→ **Excerpted data**
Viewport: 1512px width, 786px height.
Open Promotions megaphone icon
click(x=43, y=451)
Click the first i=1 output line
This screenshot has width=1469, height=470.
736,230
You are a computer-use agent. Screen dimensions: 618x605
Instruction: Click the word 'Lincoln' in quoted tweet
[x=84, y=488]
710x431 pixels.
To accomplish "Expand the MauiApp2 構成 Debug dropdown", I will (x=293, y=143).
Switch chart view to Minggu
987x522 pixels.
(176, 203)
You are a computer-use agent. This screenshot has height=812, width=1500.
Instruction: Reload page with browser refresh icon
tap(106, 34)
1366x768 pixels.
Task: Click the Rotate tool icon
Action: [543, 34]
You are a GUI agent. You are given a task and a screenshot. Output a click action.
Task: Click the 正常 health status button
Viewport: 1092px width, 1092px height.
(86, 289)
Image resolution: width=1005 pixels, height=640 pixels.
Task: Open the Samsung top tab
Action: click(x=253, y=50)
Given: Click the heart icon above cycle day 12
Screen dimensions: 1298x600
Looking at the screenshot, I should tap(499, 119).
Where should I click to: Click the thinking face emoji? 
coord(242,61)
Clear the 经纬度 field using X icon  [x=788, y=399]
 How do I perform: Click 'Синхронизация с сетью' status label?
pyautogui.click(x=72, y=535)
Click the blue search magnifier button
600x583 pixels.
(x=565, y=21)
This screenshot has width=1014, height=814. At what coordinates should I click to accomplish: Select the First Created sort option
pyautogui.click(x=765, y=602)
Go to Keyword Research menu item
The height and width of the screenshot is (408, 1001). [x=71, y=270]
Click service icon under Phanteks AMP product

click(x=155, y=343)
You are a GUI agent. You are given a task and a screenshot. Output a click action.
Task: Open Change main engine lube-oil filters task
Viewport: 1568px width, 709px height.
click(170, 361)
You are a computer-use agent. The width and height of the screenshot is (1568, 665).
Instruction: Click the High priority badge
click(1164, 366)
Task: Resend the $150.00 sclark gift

→ **Work order**
Lines that contain the string "agent" should be copied from the material above.

→ **The completed task**
You are a computer-use agent. Screen dimensions: 618x605
You are a computer-use agent. This screenshot has height=812, width=1500.
You are a GUI agent. You are given a task and a screenshot. Output a click action.
You are a GUI agent. You are given a task and a screenshot. Output a click action.
You are a computer-use agent. The width and height of the screenshot is (1568, 665).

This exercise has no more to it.